Foreign policy plays a fundamental role in the advancement of the Beijing Declaration and Platform for Action. Many of the 12 Beijing critical areas of concern, as well as emerging issues, relate to complex challenges that cannot be addressed by a single country, and require cooperation at bilateral and multilateral levels. From climate change to the rise of authoritarianism, the impacts of these shifts are deeply gendered and require new kinds of solutions that can grapple with, and ultimately transform, structures of power. Feminist foreign policy provides an exciting, hopeful and challenging framework in today’s deeply polarized global landscape to reinvigorate collective values and advance our ambitions.

Since feminist foreign policy was first adopted by the Government of Sweden in 2014, the range of actors exploring the topic has both expanded and diversified–challenging the initial, overwhelmingly European focus of this agenda. Notably, civil society and feminist movements working on feminist foreign policy have grown and formalized in multiple regions of the world. They are advancing their own unique and contextually-informed visions of feminist foreign policy, and are playing a fundamental role in issuing calls for co-creation, coherence and accountability.

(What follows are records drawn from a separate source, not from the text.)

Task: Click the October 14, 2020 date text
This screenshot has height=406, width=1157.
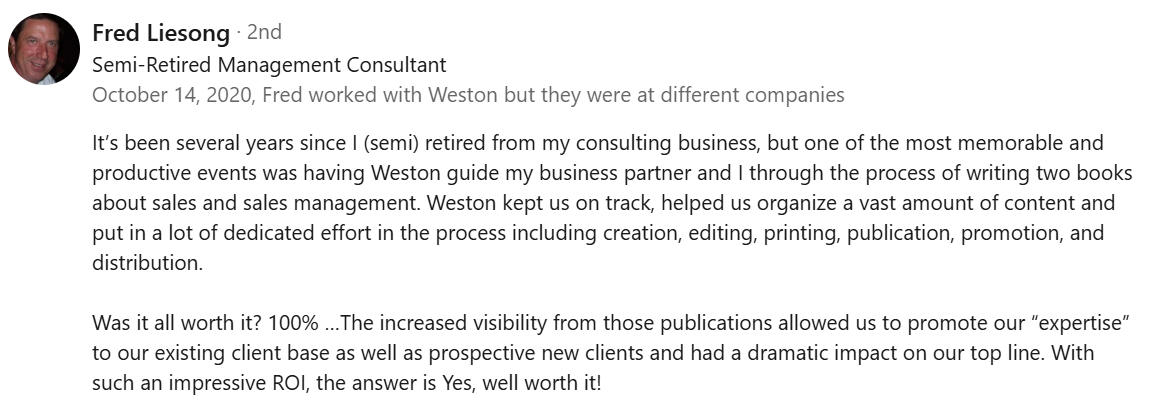Action: point(170,95)
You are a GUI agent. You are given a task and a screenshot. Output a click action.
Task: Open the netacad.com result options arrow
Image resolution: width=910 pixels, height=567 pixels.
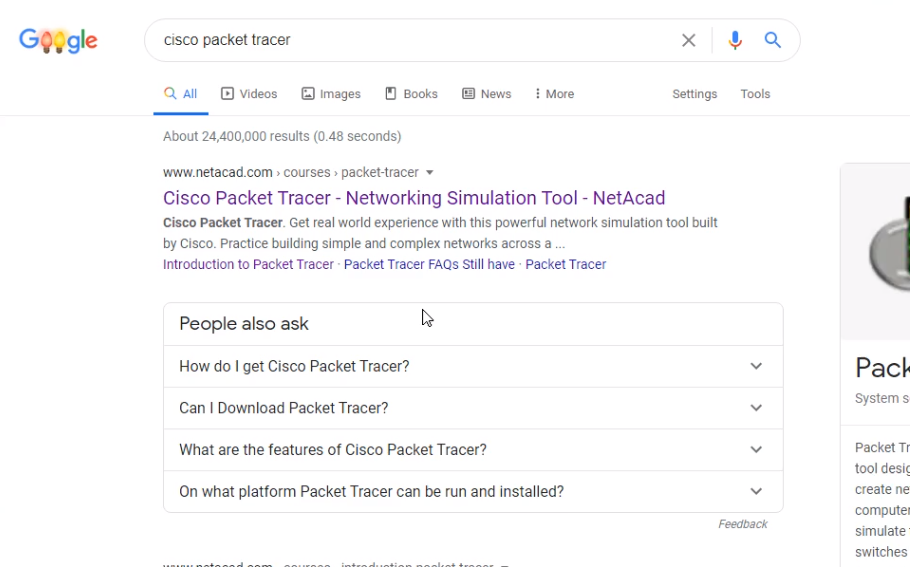coord(430,172)
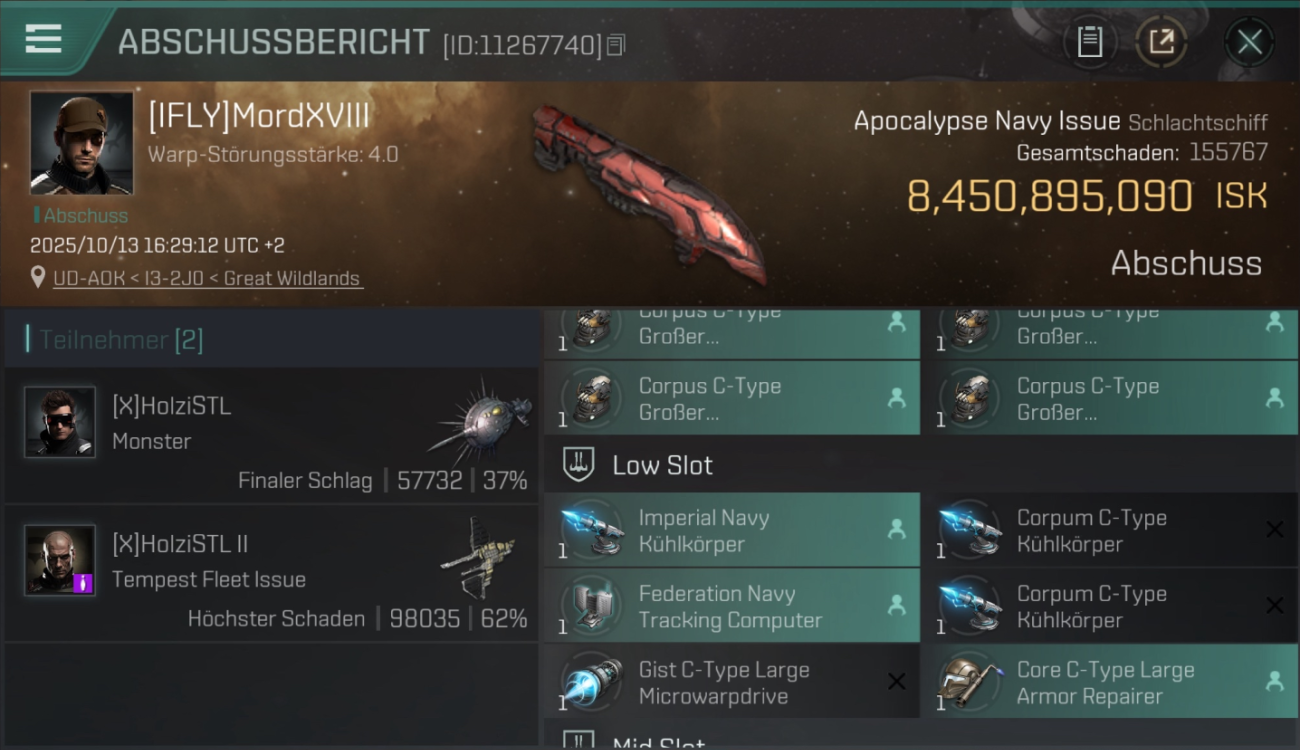Open HolziSTL pilot portrait

click(x=60, y=422)
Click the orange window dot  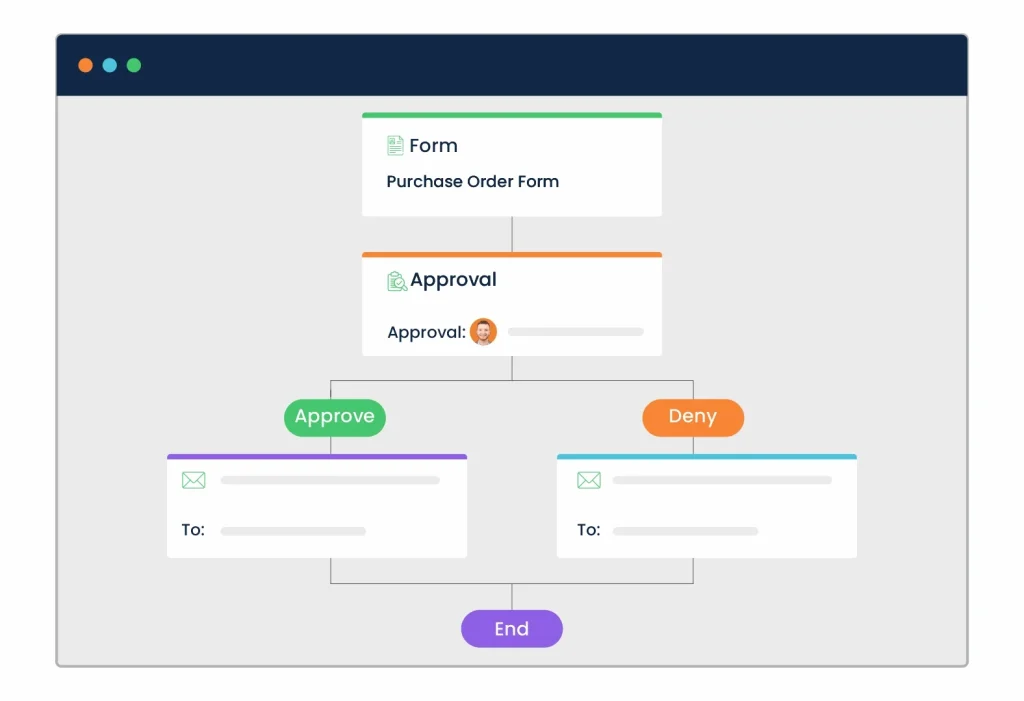(x=86, y=66)
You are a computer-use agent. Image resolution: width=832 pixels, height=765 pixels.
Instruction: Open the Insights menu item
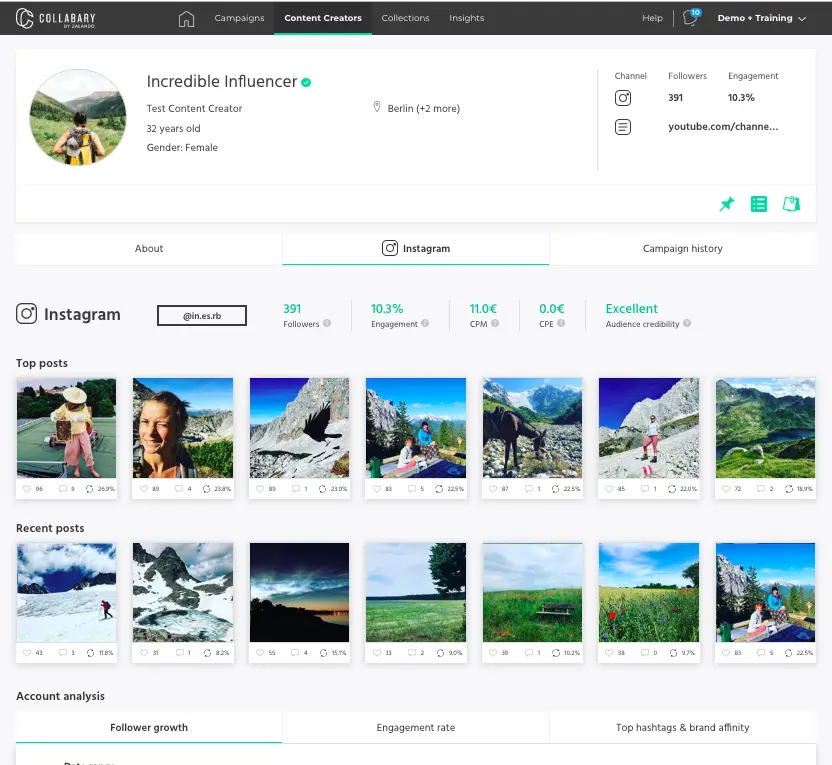coord(466,18)
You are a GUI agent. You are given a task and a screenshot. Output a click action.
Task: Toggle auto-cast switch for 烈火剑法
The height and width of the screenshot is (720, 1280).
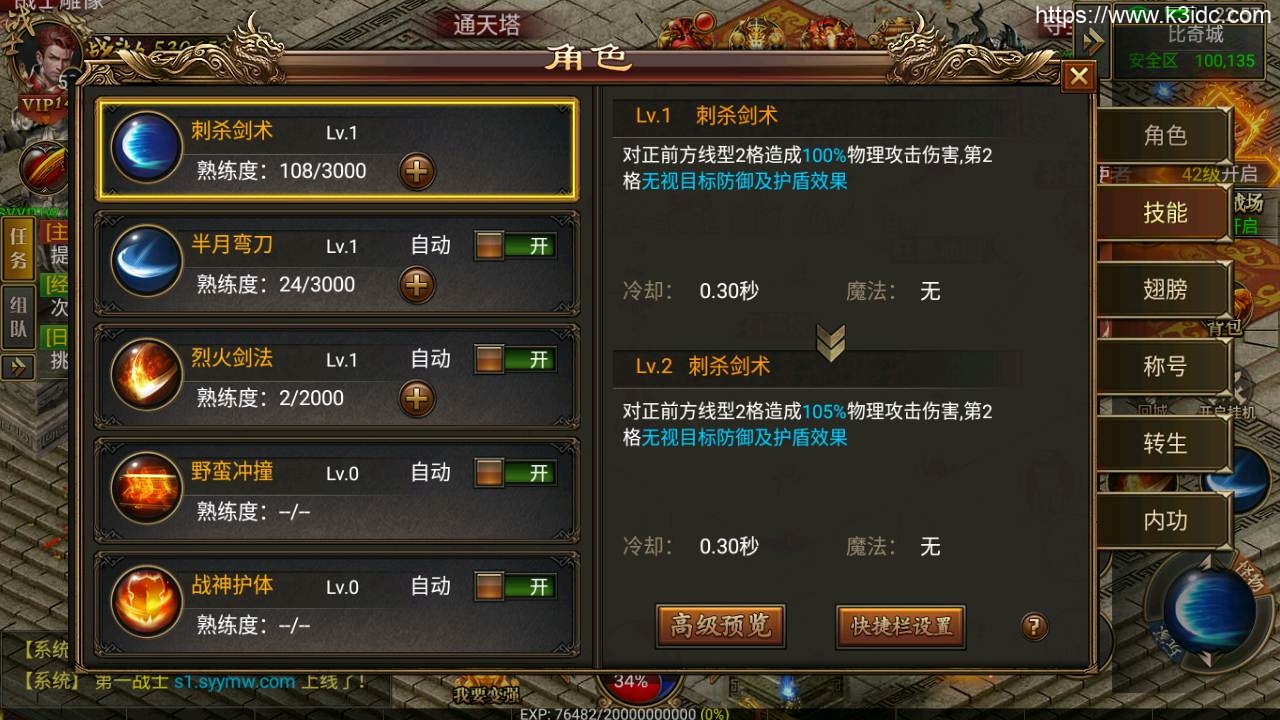pos(515,359)
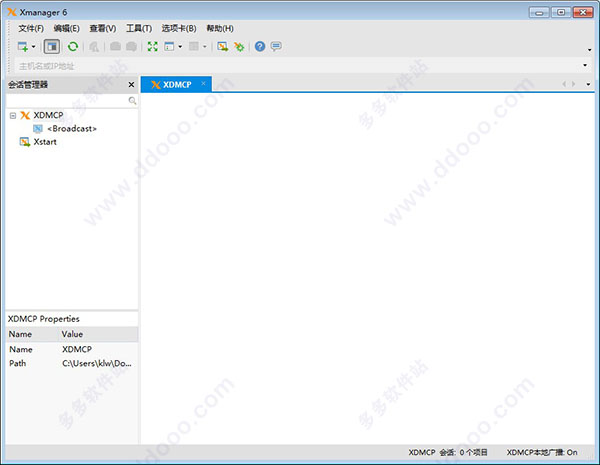The image size is (600, 465).
Task: Click the fullscreen green arrows icon
Action: 152,47
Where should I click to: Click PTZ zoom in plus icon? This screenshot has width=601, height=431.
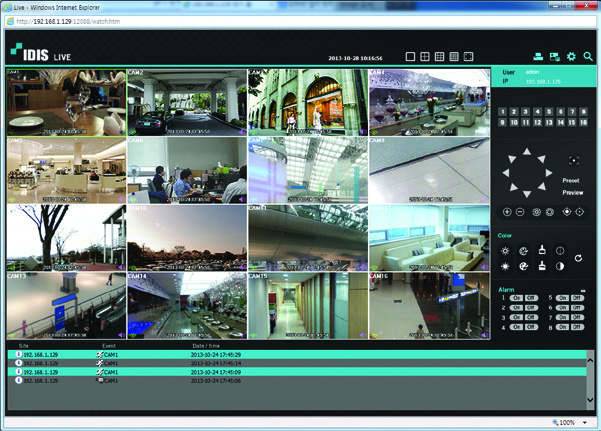click(x=507, y=212)
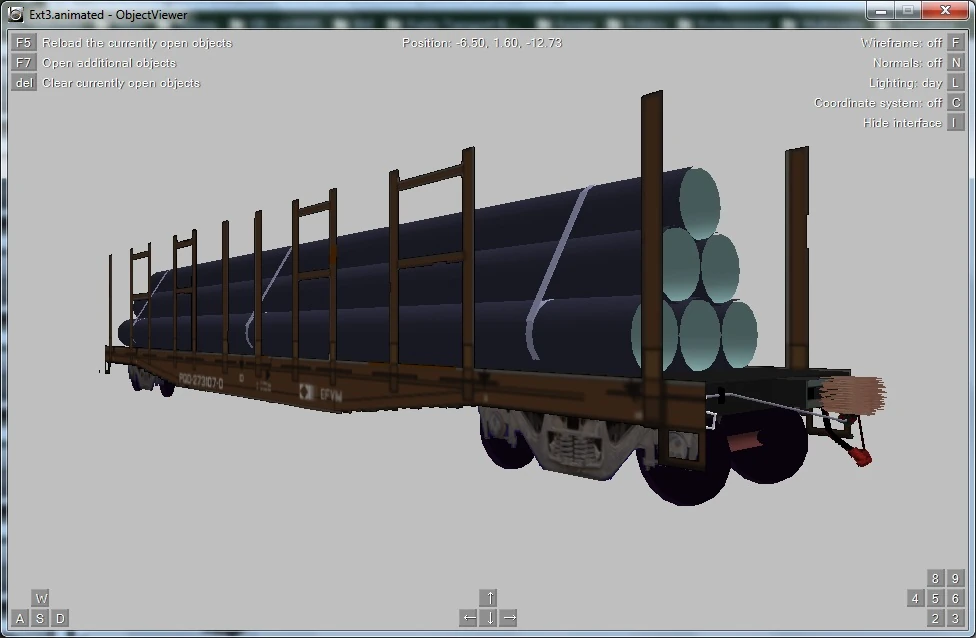Click the D camera movement key
Screen dimensions: 976x638
(60, 618)
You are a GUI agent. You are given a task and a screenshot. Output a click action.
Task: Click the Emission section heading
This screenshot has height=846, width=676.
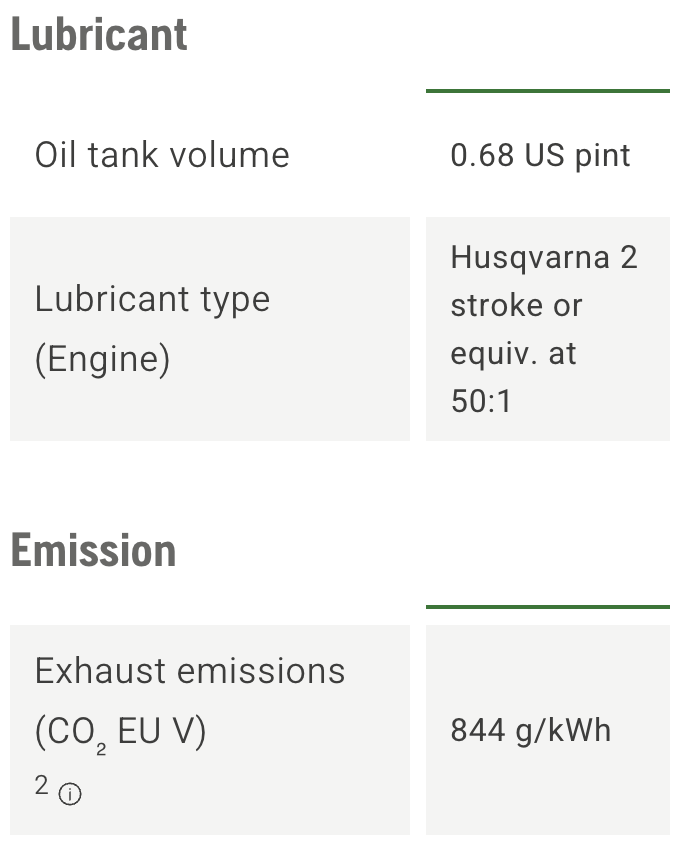click(x=93, y=550)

On the sidelines of the 69th session of the United Nations Commission on the Status of Women (CSW), we co-hosted the event The Power of Regional Movements and Strategies: Advancing the Beijing Platform for Action through Feminist Foreign Policy. Co-sponsored by CREA, International Women’s Development Agency, Australian Feminist Foreign Policy Coalition and the Generation Equality Action Coalition on Feminist Movements and Leadership, this interactive event brought together leaders from various regions, with a particular focus on the Majority World, to reflect on their feminist foreign policy practices, share lessons learned, exchange ideas and recommendations, raise critical questions and build transnational solidarity. 

GLOBAL TRENDS

“[T]he regionalization of feminist foreign policy…offer[s] a pathway for the future. Of course, collaboration between governments and civil society is never perfect, but it is showing up as the strongest pathway to keep feminist approaches alive.”

Jo Pradela

Director, International Women's Development Agency


LATIN AMERICA AND THE CARIBBEAN

“This idea [of care] has been on the table on conversations on feminist foreign policy and there was an adoption of the Buenos Aires Commitment where there is a proposal to change the way we understand development, the way we understand care, the collaboration that needs to happen to redistribute care, to have care and to being taken care of as a right and [to understand care] as a co-responsibility…This year, in Mexico, will also take place the Regional Conference on Women in August where the project of societies of care will be the main conversation.”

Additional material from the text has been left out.